Andrew Porter, aged 32, from Alford, Aberdeenshire, who said he was rescuing a colleague pinned down on the floor by the pupil, was fired as learning support teacher at Oakbank School in Aberdeen for gross misconduct, even though he refuted the complaint.
An Aberdeen employment tribunal strongly criticised the "inconsistent and contradictory" evidence gathered by the school authorities to justify the sacking. The school is now considering whether to appeal.
The tribunal heard that pupils at Oakbank were often traumatised and could present disturbing and challenging behaviour.
The 15-year-old boy had left the class without permission and Mr Porter had been escorting him along the corridor when the pupil kicked him. It was then that Mr Porter, assisted by another teacher, Gordon Smith, restrained the pupil. Another pupil pulled Mr Porter away.
The first pupil overcame Mr Smith and held him on the ground with his arm around his neck.
Mr Porter returned and shouted at the pupil several times to let him go. It was only when he did not do so that he took hold of the pupil's arm and began to pull him away from his colleague. He was sacked following an investigation.
On his return from hospital the pupil made a written statement to Jane Arrowsmith, the principal, that the teacher had used excessive force. His arm was in a sling and he claimed it was broken.
Following the incident in March 2000, Mr Porter was suspended pending an investigation.
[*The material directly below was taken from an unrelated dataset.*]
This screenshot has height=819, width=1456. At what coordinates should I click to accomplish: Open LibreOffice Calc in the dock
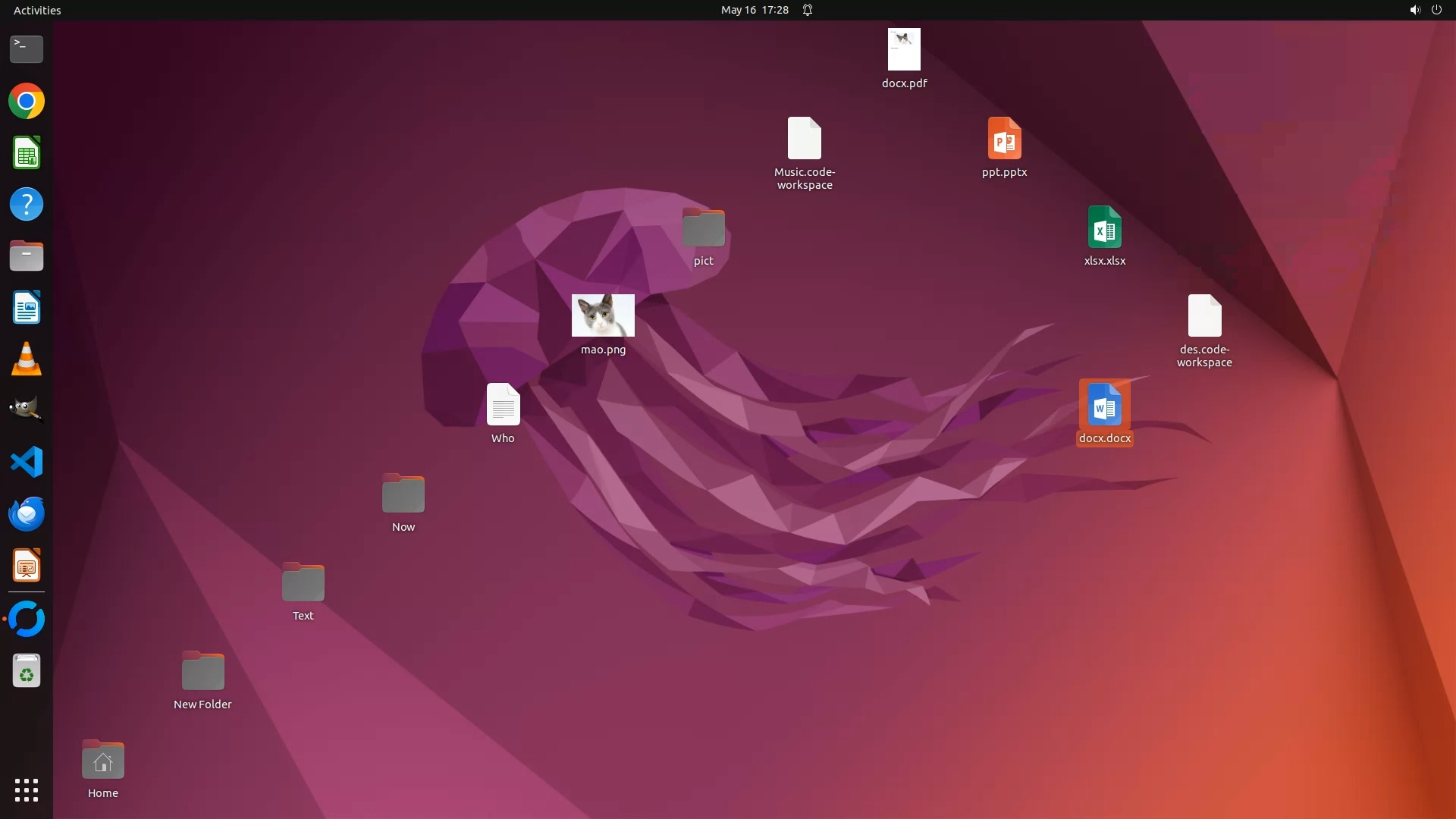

At his disciplinary hearing, he argued there were many inconsistencies in the evidence and it was impossible to conclude his action had been inappropriate or that he had used excessive force.
But Mrs Arrowsmith concluded that Mr Porter had used unnecessary force, used inappropriate physical intervention techniques and, as a result, the pupil suffered a fracture to his left arm.
The tribunal heard Mr Porter had received a written warning for assaulting a pupil in 1996. But this amounted to no more than taking hold of a pupil by the coat after he had been verbally abusive. He appealed to the board of governors against his dismissal but this was unsuccessful.
The tribunal said the evidence the school had gathered was contradictory and inconsistent. It was not at all clear when the boy's arm had been broken.
It considered that the school and, in particular, Mrs Arrowsmith, who took the decision to dismiss, had been selective in the evidence they chose to use.